■ Task to carry out
In the items, take the part that opens with the line containing "Given: Open the 代码页 (Code page) globe icon" and closes with the line containing "Looking at the". Write those lines out again, switching "Screen dimensions" to "Display size" and keeping everything else the same.

■ Supplied material
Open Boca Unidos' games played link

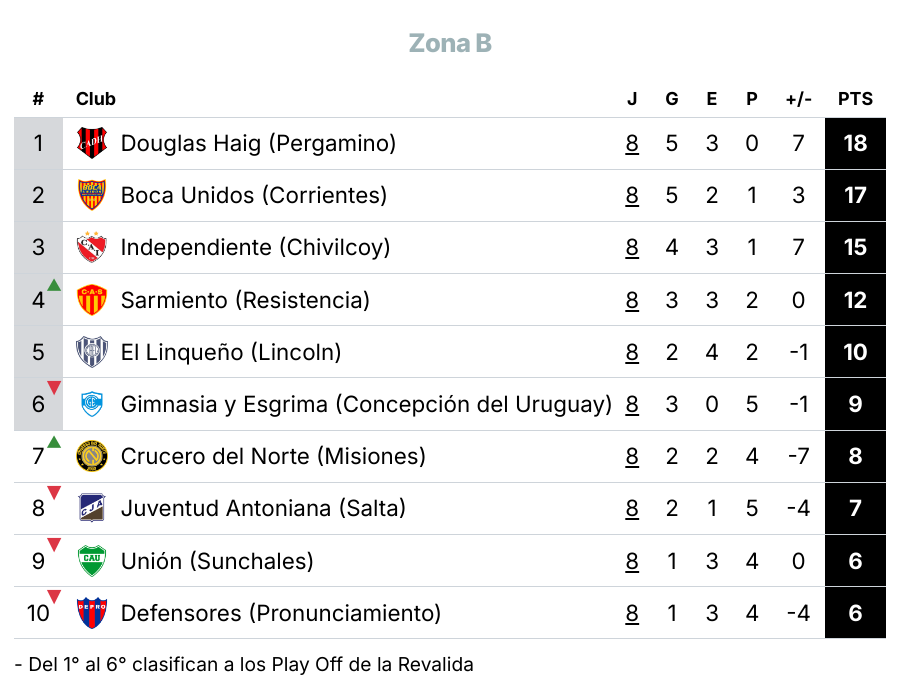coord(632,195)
==
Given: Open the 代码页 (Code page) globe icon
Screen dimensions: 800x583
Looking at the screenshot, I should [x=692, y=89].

■ Answer to the exercise
Given: Open the 代码页 (Code page) globe icon
Display size: 800x583
Looking at the screenshot, I should [x=692, y=89].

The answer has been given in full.